**About this task:**
The answer must be an exact restatement of all the data.

****************************************

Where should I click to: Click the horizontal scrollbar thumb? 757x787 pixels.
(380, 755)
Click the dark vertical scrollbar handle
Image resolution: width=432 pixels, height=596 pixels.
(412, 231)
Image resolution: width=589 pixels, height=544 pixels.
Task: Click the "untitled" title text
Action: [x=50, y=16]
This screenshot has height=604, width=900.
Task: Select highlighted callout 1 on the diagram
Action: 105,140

****************************************

**Expected answer:**
Where should I click to: Click the horizontal scrollbar thumb? 757x787 pixels.
(380, 755)
Click the dark vertical scrollbar handle
Image resolution: width=432 pixels, height=596 pixels.
(412, 231)
Image resolution: width=589 pixels, height=544 pixels.
Task: Click the "untitled" title text
Action: [x=50, y=16]
This screenshot has height=604, width=900.
Task: Select highlighted callout 1 on the diagram
Action: 105,140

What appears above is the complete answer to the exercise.